Samuel tertawa sambil meletakkan rokoknya, kemudian berjalan menghampiri Mateo dan Justin dengan langkah tenang seolah ia masih memegang kendali penuh.

“Aku sudah bilang pada Nathan… orang sepertimu harus dicabik pelan-pelan. Biar kau merasa seperti tak berdaya, seperti kami dulu di bawah kakimu,” ucap Samuel, matanya menyala dengan kebencian.

“Dan Livia?” tanya Mateo, suaranya nyaris gemetar karena amarah. “Apa yang kalian lakukan padanya?”

Nathan menyeringai. “Dia hanya pion. Tapi pion yang sangat berarti… terutama karena dia mengandung anakmu.”

Mata Mateo membelalak, sementara Justin dengan cepat menahan bahunya agar pria itu tidak langsung menyerang.

“Kau menyentuhnya, ya?” desis Mateo, nadanya berubah dingin dan mematikan.

Samuel tidak menjawab langsung. Ia hanya mengangkat bahu. “Kau akan lihat sendiri nanti… apakah dia masih utuh atau tidak. Tapi hei, jangan khawatir… kami belum membunuhnya. Belum.”

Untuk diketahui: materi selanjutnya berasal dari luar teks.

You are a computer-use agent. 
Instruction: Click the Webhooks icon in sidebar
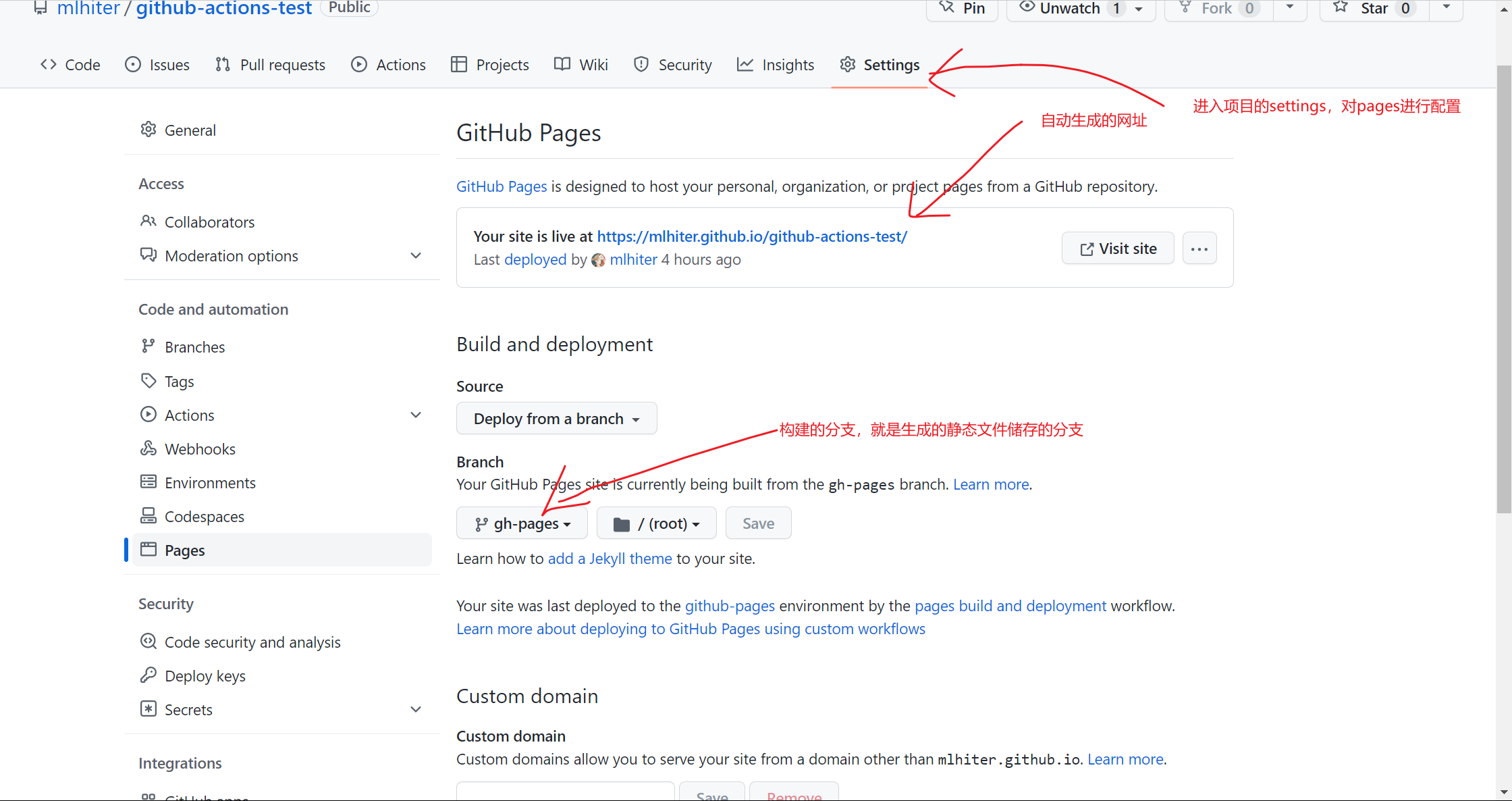click(x=148, y=448)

Dalam sekejap, Mateo menerjang maju tanpa pikir panjang. Tinju pertamanya mendarat tepat di wajah Samuel hingga pria itu terjengkang. Justin ikut bergerak, berusaha menghalangi Nathan yang akan membalas.

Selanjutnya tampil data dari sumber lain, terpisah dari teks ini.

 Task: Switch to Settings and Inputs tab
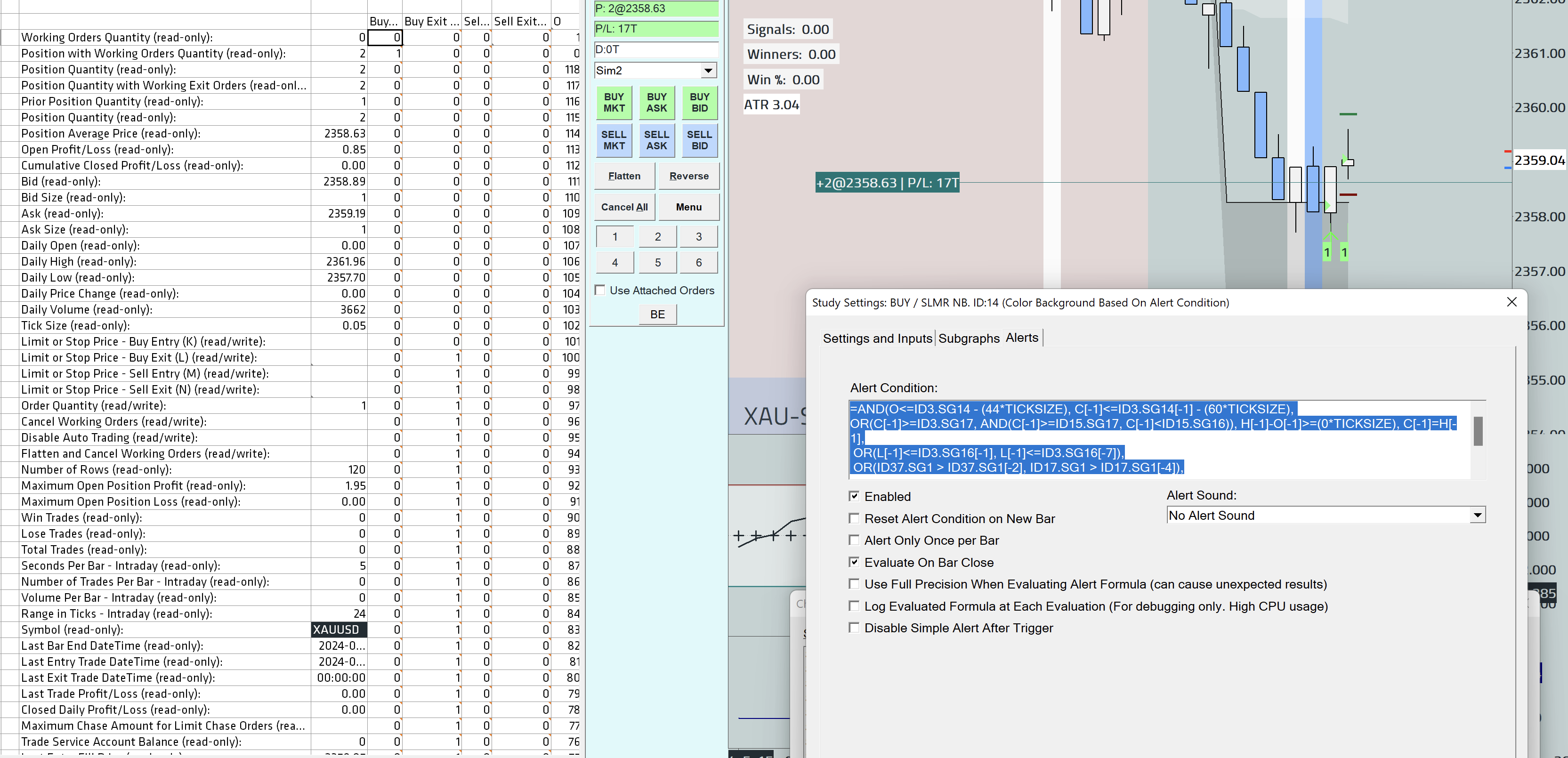877,339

Pertarungan pecah. Debu di ruangan kosong villa itu beterbangan, suara benturan, desahan keras, dan makian memenuhi udara. Mateo seperti kehilangan kendali tangannya mencengkeram kerah Samuel dan memukulinya habis-habisan.

Samuel berdarah, bibirnya pecah, tapi ia malah tertawa di sela-sela batuk darahnya. “Kau terlambat, Mateo… terlalu sibuk menjadi korban untuk menyelamatkan orang yang paling berarti dalam hidupmu.”

Sedangkan Justin berhasil menjatuhkan Nathan, dan menendang pisau yang sempat coba Nathan tarik dari balik jaketnya.

Mateo berdiri, terengah. Matanya menatap Samuel seakan ingin membunuhnya saat itu juga.

Mateo menatap tajam ke arah Samuel yang berdiri dengan napas tersengal. Matanya tak berkedip, menahan gejolak amarah yang seakan membakar tubuhnya dari dalam.

"Aku tidak mengerti… mengapa kau berniat menghancurkanku?" desis Mateo, suaranya dingin, penuh luka dan kemarahan yang ditahan selama ini.

Samuel tertawa pendek, suara tawa yang getir dan penuh dendam. Matanya merah, basah oleh emosi yang meledak-ledak.

“Tidak mengerti?!” bentaknya. “Kau lupa, bajingan? Siapa yang menyusun cerita busuk dan menanamkan bukti palsu padaku? Kau, Mateo Velasco! Kau yang menjerumuskanku ke dalam neraka itu! Kau yang membuatku membusuk di balik jeruji, dipukuli seperti binatang, dipaksa berlutut seperti pengemis!”

Ia melangkah maju, menunjuk dada Mateo dengan telunjuk gemetar.

"Selama bertahun-tahun aku dihina, direndahkan, dipukuli setiap malam. Sementara kau hidup nyaman, dihormati, dicintai, dipuja seperti dewa! Dan kau masih bertanya kenapa aku ingin kau hancur?!"

Mateo menggertakkan giginya, tapi tak menjawab.

Nathan ikut menimpali dengan nada penuh cemooh, "Sama seperti aku, Sam hanya pecundang di mata semua orang. Dan kau… kau yang membuat kami terlihat seperti sampah. Tapi kini, lihat dirimu, Mateo. Lihat siapa yang jadi bangkai hari ini."

Samuel menatap Mateo penuh kebencian, lalu meludah ke lantai di dekat kaki Mateo.

“Aku membencimu, seperti aku membenci semua orang yang membuatku merangkak demi bisa kembali berdiri. Kau pikir kau bisa lolos dari dosa lamamu? Tidak, Mateo. Nerakamu baru saja dimulai.”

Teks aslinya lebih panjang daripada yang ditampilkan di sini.